-- Page excerpt --

# Who is Iluvatar and Valar?



## thelok (Mar 21, 2002)

Hey, can anyone just simply tell me who is Iluvatar and Valar? Are they just the creators of Middle Earth?


----------



## Camille (Mar 21, 2002)

Iluvatar or Eru is the being that created ME, he is The One, at the begining from his thought The ainur were born, they are the first beings in Tolkien's stories, they are spirits that can take form in order to be visibles. The Valar are the 9 spirits that came to Arda (the Earth) they built the earth, the trees, the mountains everything acording with Eru's plan.
the Valar are: Manwe the king of Arda and Lord of the Valar he rules over the winds.
Varda (Elbereth) manwe's wife and she is the lady of the light the one that made the stars.
Aule he is the smith a great craftman.
Yavana is Aule's wife and she is the lady of the plants and animals, of the nature.
Mandos is the lord of the dead, in his halls are the spitis of the elves, he forgets nothing!
Lorien is another (think so) but do not remember want he does.
Ulmo: the lord of the waters.
I do not remember the others, but Melko the great enemy was among them but he was count no more among the Valar because his evil deeds.
You can find a lot of information in the Silmarillion I recomend you it is a Great Book.


----------



## Elanor2 (Mar 21, 2002)

You have the answers in the Silmarilion.

Iluvatar, also called Eru, is the God (in capitals). He created spirits (minor gods) called Ainur that are born of his thoughts (but do not know his whole mind). Together, they made music, according to themes given by Iluvatar, and Iluvatar created Arda (the world) from the music.

From Iluvatar's music alone are created the Children of Iluvatar (Elves and Men) that live in Arda.

Some of the Ainur, or minor gods, decided to come to Arda to oversee its development. These are the Valar and Maiar. The Valar are more powerful than the Maiar and command them.


----------



## Camille (Mar 21, 2002)

Yes!!! the Ainur can be Valar or Maia, again you should read the Sil. you will enjoy it


----------

-- Supplied data --
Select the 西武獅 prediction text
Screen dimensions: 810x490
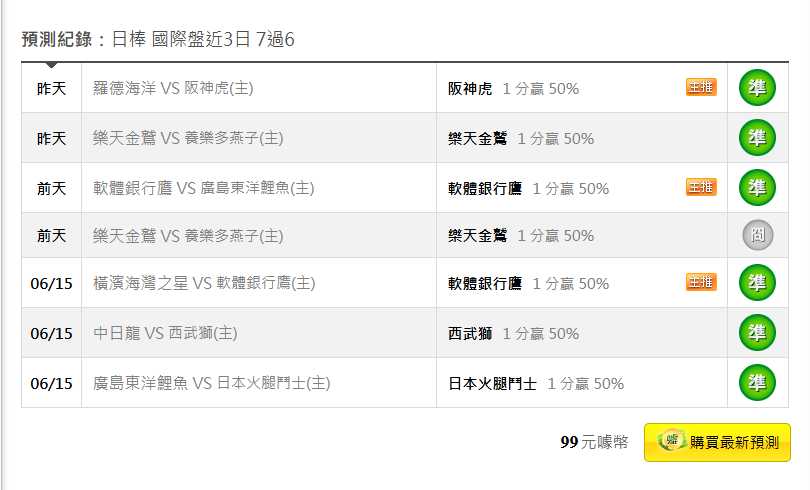click(x=470, y=334)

-- Instruction --
In the forum thread about Iluvatar and the Valar, who are named as the Children of Iluvatar?

-- Task output --
Elves and Men.